The Bay Area wide event was supported by Arts Education Alliance of the Bay Area and Oakland Unified Arts Partners. It was facilitated by Mika Lemoine, a mentor artist who teaches hip hop and street dance with Destiny Arts Center in Oakland, and Rachel-Anne Palacios, a multicultural artist and activist who works in the Oakland schools.

Participants began by coming up with a word to describe how they were feeling. The answers were telling: Hopeful. Weary. Isolated. Groovy. Challenged. Excited. Unwashed.

With work inside schools halted, teaching artists discussed ways to engage with their students online. Several expressed their concern about how to reach kids who don’t have access to a computer, and how hard it is to be creative when you feel anxious.

“I realize how much social connection feeds me and motivates me,” said one dance teacher. “Not being able to fully move is hindering my well being.”

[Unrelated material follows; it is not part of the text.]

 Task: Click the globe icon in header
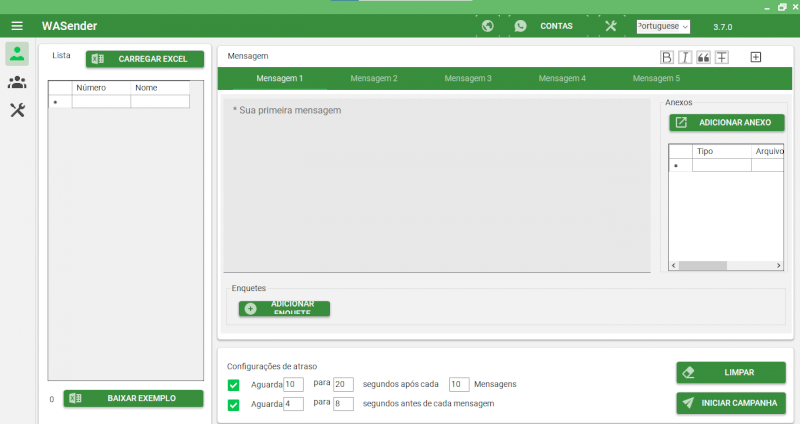pyautogui.click(x=487, y=26)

Teaching artists also talked about the strain of trying to figure out how to survive financially. Can they file for unemployment? Which is the best online platform to use to reach the widest audience? When will they be able to earn a living working in classrooms again?

Youth in Arts Executive Director Kristen Jacobson held a similar Zoom call with Youth in Arts’ teaching artists and staff. Kristen shared that Youth in Arts is talking to funders, donors and school partners to find ways to continue programming and support teaching artists.

“Reaching all kids with meaningful arts activities and supporting teaching artists is crucial during these challenging times,” Kristen said. “We are working as hard as we can to make this work.”

 

Bay Area Educators Advocate for the Arts

At this month’s Arts Education Alliance of the Bay Area (AEABA) education policy roundtable Youth in Arts Executive Director Kristen Jacobson, who serves on the Board of Directors for the alliance, joined other arts leaders from the Bay Area to present on and discuss strategies for bringing more arts education to students throughout the Bay Area.

The convening was an opportunity for arts leaders from Marin, San Mateo, San Francisco, Contra Costa and Alameda counties to share their work on developing arts education master plans to improve accessibility for arts learning. Youth in Arts has been a leader in the development of Marin County’s Arts Education Plan. Its purpose is to provide a road map to ensure that every student in the county has access to a quality arts program. Other partners involved in the development of the plan include public schools, the county Office of Education, the Marin Community Foundation and community based organizations.

“After my long history as an arts educator and as well as recent experience as part of San Francisco Unified School District’s Arts Education Master Plan Advisory Committee, it’s been exciting as a Novato parent to join the team at Youth in Arts and dig into the momentum behind Marin County’s arts education plan, initiatives and partnerships, ” Kristen said. “An opportunity to have arts leaders from across the Bay Area in the same room to discuss successes, challenges and questions is an immense gift in my new leadership role.”

Kristen said the perception of Marin is that it is a place filled with resources and progressive policies. In reality, she said, there is a great inequality among its 18 school districts. Although she is glad the county has an arts plan, it does not include a timeline for implementation or accountability.

The Arts Education Alliance, which meets bimonthly to collectively address issues in arts education, is important because educators can discuss the challenges they face in light of budget cuts and changing policies. In discussing her work with the alliance, Kristen also stressed the importance that all arts advocates have a seat at the table.  She adds, “Asking tough questions and pushing difficult discussions are both important to the process. Though I’m new in my role I am thankful for my seat at the table; a fresh perspective can often bring to light new solutions and ideas,” she said.” I am looking forward to working in collaboration with the Marin Arts Education Plan team to continue to move the needle on arts provision for ALL of Marin’s students.”